The Stream of Consciousness Technique

Writing is generally rewarding, but sometimes, the well is dry. All writers know the feeling. Glaring at a blank page or screen while your brain teases you with one-second flashes of ideas that won’t amount to more than one sentence. Typing a few words only to backspace them after two minutes. I empathize and stand in solidarity with you, my frustrated author. In these unfortunate and all-too-frequent cases, the stream of consciousness technique can be of service.
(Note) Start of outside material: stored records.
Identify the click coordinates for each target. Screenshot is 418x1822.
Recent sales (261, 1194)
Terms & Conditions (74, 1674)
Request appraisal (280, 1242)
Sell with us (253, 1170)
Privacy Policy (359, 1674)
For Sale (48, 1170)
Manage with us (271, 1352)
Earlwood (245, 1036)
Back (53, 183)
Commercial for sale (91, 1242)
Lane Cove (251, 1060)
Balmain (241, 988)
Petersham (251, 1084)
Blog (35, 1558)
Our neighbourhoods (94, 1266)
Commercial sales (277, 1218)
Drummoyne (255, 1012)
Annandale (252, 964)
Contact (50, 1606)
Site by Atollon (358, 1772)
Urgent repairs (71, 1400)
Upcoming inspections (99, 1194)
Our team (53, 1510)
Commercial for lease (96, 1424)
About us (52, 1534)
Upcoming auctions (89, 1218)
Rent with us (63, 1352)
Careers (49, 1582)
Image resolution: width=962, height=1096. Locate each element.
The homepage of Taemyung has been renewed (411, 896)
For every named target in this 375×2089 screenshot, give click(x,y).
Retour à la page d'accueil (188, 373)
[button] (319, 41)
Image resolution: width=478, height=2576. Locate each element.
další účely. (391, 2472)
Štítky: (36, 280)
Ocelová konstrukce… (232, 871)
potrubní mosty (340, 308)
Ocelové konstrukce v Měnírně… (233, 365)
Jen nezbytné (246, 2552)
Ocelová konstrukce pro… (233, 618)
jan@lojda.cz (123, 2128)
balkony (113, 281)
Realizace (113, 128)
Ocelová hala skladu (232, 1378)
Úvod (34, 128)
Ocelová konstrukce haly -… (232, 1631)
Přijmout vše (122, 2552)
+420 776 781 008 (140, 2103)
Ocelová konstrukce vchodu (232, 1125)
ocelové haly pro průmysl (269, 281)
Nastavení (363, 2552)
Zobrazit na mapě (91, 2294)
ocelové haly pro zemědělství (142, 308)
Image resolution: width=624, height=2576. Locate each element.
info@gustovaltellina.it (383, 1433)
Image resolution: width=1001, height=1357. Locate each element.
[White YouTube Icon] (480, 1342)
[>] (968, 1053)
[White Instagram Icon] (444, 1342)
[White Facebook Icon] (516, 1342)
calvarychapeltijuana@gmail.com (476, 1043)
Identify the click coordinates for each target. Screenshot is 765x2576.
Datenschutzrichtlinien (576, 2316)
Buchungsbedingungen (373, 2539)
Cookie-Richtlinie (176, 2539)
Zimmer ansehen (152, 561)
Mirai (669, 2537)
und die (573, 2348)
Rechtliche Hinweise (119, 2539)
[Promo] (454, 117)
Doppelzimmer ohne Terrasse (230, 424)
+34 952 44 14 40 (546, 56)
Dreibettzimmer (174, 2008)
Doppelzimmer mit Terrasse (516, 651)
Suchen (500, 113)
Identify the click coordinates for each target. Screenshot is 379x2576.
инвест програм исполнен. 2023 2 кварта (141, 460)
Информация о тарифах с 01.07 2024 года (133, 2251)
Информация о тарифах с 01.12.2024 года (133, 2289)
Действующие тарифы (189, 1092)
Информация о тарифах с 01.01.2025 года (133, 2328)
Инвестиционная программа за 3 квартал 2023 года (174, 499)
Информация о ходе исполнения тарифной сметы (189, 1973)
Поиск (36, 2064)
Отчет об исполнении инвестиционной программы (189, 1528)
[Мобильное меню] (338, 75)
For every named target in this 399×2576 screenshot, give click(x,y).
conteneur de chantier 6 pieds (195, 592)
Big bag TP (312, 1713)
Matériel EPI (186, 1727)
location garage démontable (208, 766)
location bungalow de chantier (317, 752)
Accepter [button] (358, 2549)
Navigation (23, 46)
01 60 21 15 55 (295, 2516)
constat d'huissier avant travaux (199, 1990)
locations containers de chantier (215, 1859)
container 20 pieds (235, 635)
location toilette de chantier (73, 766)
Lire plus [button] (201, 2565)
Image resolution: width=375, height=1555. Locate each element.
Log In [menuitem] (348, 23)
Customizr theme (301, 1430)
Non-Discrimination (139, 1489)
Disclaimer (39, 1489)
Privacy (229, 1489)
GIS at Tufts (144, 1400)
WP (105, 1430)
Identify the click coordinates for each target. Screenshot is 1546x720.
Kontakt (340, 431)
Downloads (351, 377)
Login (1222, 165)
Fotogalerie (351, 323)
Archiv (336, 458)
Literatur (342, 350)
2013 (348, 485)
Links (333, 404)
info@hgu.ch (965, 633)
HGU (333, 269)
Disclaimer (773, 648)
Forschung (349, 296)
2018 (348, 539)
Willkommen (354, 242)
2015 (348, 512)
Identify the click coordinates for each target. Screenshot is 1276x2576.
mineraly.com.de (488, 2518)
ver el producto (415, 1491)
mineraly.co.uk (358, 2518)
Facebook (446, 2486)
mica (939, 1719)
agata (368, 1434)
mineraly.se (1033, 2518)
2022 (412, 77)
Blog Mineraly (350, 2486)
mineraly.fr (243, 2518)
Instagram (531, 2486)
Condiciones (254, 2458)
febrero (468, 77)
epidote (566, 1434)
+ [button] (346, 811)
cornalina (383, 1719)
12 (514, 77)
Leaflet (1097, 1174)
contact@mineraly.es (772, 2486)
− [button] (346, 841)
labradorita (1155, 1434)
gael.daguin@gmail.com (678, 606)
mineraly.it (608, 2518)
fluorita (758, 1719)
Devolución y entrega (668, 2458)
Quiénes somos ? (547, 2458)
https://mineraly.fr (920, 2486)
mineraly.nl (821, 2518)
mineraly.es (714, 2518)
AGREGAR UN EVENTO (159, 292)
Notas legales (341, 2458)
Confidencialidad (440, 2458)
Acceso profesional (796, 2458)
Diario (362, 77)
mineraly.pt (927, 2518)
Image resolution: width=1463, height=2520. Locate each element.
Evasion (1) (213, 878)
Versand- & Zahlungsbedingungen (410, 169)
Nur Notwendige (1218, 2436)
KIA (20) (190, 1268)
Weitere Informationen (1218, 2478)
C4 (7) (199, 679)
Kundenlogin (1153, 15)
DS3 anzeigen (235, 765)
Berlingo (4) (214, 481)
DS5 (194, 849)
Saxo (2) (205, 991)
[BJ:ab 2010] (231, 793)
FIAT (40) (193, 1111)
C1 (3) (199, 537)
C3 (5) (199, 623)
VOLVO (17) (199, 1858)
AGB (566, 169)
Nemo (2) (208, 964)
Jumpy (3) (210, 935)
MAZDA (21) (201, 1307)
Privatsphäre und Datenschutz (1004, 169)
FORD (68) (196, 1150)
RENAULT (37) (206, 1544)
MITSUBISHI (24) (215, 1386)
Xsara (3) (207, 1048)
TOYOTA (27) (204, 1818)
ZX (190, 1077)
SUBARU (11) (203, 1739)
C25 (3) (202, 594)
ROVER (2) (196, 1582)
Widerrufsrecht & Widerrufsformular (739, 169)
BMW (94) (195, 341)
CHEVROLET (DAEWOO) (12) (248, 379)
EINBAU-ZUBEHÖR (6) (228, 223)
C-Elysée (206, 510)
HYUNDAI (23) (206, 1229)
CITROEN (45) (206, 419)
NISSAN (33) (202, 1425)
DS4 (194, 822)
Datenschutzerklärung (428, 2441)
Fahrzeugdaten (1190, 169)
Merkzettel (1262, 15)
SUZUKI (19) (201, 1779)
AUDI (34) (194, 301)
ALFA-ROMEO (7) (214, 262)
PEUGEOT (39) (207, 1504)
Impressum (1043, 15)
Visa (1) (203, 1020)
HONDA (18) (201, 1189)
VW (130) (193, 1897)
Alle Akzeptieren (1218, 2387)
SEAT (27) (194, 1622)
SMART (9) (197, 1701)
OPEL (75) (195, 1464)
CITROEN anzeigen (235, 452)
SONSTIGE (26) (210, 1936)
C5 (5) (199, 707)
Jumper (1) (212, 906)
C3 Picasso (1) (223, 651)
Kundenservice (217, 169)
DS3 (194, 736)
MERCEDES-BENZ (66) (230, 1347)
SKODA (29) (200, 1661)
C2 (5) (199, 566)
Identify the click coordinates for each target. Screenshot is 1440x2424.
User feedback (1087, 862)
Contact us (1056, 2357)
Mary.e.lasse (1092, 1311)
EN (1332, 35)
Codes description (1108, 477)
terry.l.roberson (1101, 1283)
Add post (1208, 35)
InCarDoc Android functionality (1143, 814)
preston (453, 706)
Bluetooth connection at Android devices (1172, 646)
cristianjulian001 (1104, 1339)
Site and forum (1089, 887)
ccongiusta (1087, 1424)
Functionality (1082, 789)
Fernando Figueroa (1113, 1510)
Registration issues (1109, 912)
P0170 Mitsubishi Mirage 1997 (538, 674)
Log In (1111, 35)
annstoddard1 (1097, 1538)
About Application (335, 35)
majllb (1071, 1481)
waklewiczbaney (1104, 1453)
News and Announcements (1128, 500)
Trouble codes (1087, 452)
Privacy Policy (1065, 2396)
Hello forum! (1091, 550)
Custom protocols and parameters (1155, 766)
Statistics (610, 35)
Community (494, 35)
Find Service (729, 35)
It’s something I learned in a dumb arts camp I went to the summer before eighth grade. The point is to get yourself writing, no matter how dull you feel at the moment. It’s really simple: just write whatever you’re thinking. That’s it. No hesitations, no editing for clarity. Expect incomplete sentences, repeated words, random jumps, and even super personal stuff you hoped you wouldn’t think of while doing the exercise, but you did anyway. When you’re finished, don’t throw it away. Keep it somewhere. Sometimes it’s interesting to see your thought processes in a tangible way. Even if you get nothing out of it, you’ll feel proud that you at least wrote something. If you’re super lucky, you’ll have gotten an idea before having finished the exercise. That’s the beauty of it. The mind is never abandoned of inspiration. Ideas are just a little shy sometimes; they take a little coaxing to fully reveal themselves.